Potato Soup
- 2 Tbsp. butter or margarine
- 1/2 c. chopped onion
- 1/2 c. finely grated carrots
- 1 c. thinly sliced celery
- 3 c. cubed potatoes
- 2 Tbsp. snipped parsley
- 1 (10 1/2 oz.) can condensed chicken broth
- dash of dill weed
- 3/4 tsp. salt
- 1/8 tsp. pepper
- 1 Tbsp. chopped pimento
- 3 1/2 c. milk
- 1/4 c. flour
- 1/2 c. cold milk
- Heat butter in 3-quart saucepan and saute onion until tender, about 5 minutes.
- Add carrots, celery, potatoes, parsley, chicken broth, dill weed, salt and pepper.
- Cover and simmer until vegetables are tender, about 15 minutes.
- Reduce heat.
- Add pimento and 3 1/2 cups milk.
- Heat soup until milk is scalded only; do not boil.
- Blend flour with cold milk and add it to the soup, stirring constantly.

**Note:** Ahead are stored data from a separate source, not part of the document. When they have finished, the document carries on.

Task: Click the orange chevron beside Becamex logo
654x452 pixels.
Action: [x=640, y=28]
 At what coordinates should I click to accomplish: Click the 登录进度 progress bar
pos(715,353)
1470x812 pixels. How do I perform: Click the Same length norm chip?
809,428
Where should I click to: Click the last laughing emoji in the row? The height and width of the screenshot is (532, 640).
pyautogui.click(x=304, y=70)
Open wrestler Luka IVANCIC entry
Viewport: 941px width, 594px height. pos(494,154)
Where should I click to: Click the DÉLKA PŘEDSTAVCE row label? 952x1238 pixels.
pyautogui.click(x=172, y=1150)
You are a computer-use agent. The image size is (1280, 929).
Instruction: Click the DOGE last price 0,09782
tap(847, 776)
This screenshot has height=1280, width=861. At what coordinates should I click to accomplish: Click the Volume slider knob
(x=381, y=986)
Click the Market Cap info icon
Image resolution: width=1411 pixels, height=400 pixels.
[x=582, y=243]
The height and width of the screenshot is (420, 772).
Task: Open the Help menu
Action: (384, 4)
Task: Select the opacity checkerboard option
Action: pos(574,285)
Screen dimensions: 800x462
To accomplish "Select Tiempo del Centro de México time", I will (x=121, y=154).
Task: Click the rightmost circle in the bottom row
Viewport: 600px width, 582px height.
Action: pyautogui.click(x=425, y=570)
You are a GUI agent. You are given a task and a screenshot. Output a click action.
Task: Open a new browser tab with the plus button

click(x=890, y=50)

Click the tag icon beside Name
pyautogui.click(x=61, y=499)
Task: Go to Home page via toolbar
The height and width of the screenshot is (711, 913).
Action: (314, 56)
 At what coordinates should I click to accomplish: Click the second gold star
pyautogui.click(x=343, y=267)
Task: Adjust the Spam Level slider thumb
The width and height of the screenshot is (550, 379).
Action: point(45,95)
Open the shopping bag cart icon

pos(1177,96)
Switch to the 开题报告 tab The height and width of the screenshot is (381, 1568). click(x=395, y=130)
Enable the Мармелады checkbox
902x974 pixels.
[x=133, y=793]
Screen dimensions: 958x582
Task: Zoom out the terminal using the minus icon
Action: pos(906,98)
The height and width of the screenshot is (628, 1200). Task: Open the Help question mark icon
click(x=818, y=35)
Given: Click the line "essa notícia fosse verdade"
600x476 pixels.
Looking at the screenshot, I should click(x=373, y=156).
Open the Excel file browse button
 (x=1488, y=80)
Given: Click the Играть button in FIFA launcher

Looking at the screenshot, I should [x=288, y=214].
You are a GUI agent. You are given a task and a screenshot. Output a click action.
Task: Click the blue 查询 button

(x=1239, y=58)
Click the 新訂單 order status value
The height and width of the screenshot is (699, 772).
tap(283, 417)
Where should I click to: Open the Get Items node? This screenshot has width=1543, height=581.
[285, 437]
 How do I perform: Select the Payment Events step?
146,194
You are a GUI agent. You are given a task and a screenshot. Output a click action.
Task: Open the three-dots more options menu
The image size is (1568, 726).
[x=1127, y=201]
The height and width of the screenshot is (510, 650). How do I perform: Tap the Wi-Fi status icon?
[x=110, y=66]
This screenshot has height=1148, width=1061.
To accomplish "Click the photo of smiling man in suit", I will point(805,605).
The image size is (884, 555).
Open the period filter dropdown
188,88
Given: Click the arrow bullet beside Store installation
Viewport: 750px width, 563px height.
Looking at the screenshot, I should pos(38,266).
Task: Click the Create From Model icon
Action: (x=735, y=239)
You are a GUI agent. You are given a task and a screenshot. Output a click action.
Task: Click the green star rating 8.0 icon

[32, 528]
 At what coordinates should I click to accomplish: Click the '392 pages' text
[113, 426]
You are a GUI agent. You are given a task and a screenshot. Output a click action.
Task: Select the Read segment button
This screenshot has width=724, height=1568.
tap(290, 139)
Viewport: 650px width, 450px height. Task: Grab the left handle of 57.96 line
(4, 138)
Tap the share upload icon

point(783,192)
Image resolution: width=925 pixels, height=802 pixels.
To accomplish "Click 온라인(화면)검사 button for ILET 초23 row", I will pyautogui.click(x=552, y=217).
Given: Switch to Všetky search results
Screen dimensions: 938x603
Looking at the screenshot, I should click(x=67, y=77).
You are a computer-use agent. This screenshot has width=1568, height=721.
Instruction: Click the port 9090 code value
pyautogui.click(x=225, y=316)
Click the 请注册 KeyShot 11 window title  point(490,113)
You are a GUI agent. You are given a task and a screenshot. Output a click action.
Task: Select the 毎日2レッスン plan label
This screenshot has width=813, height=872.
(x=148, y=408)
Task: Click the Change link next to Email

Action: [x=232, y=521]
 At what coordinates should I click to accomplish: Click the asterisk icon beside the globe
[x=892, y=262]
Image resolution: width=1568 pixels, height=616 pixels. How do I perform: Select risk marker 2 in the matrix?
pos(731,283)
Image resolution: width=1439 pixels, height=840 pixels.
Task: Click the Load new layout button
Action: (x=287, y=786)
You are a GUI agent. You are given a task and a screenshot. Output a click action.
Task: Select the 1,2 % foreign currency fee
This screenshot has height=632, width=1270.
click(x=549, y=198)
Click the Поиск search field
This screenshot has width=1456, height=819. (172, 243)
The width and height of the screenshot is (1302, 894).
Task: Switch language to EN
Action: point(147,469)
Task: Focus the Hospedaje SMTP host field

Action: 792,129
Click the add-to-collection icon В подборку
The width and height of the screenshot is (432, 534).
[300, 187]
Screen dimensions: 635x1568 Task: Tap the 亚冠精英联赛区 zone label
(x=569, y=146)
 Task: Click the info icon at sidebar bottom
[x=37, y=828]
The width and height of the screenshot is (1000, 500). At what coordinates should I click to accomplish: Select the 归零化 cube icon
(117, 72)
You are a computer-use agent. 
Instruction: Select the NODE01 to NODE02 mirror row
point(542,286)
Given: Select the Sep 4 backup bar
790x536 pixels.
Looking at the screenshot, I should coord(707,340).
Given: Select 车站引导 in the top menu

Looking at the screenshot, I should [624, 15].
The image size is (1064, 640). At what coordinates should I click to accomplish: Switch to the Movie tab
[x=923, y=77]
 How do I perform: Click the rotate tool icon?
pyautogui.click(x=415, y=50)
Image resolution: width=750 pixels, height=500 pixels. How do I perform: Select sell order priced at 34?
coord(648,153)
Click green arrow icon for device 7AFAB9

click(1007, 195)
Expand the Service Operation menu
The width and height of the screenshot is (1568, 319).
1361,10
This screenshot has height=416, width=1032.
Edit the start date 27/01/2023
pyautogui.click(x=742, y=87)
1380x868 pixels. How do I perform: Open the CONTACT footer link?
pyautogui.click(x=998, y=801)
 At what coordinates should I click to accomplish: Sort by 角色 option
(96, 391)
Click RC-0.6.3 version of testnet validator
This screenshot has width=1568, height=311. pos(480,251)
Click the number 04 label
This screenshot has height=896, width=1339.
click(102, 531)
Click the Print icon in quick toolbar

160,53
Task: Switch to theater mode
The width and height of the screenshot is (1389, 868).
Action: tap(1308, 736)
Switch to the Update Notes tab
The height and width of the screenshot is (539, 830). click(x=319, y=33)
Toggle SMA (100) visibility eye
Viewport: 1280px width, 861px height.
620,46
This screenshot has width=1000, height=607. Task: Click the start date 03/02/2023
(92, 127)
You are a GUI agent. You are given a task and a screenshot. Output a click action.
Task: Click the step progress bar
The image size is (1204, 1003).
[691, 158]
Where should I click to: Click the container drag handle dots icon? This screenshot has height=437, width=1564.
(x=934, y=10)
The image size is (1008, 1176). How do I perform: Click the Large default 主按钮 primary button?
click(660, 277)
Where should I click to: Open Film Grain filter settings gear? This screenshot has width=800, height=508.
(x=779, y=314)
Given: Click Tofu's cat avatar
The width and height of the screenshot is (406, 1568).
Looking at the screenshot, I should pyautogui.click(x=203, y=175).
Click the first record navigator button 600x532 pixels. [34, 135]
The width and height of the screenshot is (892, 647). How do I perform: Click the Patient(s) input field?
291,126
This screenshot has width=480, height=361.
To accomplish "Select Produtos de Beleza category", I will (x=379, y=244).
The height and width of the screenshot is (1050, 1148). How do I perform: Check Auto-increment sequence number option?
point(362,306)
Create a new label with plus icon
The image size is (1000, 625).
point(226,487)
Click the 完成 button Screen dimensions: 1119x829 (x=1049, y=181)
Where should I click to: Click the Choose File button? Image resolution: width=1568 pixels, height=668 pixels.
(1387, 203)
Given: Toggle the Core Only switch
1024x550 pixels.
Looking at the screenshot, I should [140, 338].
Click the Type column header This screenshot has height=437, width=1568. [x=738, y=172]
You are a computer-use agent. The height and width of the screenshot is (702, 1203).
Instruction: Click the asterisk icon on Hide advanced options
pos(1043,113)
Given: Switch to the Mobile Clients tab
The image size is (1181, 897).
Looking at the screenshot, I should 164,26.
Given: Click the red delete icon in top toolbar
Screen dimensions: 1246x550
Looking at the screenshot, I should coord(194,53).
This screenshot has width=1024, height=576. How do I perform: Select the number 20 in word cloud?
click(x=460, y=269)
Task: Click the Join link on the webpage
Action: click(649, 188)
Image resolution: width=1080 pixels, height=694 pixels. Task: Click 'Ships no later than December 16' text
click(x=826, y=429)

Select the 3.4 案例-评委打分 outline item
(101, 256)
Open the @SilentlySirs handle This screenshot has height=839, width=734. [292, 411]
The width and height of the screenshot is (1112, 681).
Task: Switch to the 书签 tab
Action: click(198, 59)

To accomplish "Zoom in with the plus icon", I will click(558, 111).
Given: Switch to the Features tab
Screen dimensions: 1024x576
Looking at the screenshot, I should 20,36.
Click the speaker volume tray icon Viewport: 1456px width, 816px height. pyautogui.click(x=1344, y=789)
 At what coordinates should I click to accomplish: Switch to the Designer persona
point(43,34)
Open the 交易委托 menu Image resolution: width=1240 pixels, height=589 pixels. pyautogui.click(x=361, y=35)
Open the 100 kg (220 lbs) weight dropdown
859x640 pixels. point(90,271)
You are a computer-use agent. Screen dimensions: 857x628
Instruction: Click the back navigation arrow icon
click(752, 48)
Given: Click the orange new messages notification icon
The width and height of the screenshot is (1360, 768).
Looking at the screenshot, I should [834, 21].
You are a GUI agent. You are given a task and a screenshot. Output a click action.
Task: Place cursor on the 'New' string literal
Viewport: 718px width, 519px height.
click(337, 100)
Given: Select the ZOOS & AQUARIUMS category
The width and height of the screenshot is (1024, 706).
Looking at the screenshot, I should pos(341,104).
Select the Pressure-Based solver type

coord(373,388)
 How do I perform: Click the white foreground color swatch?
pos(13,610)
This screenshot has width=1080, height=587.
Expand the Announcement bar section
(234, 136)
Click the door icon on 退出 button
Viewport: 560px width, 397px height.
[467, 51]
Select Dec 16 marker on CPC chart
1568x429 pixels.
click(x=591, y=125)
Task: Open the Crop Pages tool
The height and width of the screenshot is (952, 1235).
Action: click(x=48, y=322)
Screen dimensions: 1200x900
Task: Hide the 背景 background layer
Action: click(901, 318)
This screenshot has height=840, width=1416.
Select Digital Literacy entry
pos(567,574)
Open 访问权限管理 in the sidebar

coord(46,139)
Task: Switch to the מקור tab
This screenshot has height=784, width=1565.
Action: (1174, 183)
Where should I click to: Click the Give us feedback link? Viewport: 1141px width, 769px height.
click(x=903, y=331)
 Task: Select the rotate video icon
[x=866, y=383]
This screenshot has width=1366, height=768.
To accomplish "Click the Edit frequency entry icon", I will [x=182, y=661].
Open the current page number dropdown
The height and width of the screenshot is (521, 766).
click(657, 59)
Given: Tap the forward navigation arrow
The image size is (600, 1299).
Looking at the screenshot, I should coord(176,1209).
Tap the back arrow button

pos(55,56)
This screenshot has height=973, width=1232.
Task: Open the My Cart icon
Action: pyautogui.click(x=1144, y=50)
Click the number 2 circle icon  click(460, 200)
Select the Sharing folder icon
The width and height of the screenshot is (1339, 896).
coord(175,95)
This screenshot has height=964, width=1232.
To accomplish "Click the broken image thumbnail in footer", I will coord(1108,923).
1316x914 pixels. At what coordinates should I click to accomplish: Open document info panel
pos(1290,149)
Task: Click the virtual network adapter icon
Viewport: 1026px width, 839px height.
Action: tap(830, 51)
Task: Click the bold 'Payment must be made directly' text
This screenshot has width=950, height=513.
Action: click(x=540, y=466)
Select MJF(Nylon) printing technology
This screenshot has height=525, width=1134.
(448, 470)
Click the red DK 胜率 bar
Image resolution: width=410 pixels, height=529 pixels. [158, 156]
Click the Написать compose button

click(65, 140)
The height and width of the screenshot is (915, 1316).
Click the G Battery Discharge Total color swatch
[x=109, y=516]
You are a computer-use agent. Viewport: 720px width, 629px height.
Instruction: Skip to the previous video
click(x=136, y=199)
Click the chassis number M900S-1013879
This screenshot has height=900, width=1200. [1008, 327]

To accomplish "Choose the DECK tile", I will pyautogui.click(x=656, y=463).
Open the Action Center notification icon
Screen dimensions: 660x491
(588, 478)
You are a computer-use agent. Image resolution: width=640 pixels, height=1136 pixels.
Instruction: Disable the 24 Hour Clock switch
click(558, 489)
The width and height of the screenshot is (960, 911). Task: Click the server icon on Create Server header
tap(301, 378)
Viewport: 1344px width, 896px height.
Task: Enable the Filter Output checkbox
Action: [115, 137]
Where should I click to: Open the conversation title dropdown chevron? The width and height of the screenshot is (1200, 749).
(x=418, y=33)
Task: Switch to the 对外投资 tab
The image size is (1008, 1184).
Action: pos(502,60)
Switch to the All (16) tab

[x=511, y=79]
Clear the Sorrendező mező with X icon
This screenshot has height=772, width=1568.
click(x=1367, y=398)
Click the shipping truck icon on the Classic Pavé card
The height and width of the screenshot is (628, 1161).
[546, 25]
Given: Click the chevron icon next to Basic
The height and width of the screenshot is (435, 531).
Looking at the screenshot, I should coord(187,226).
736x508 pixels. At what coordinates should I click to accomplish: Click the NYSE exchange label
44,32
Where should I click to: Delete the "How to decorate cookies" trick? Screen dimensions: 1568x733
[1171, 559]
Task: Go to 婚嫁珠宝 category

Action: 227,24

- Cook until soup starts to simmer and is slightly thickened.
- Makes 2 quarts.
butter, onion, carrots, celery, potatoes, parsley, condensed chicken broth, dill, salt, pepper, pimento, milk, flour, cold milk
Taken from www.cookbooks.com/Recipe-Details.aspx?id=544062 (may not work)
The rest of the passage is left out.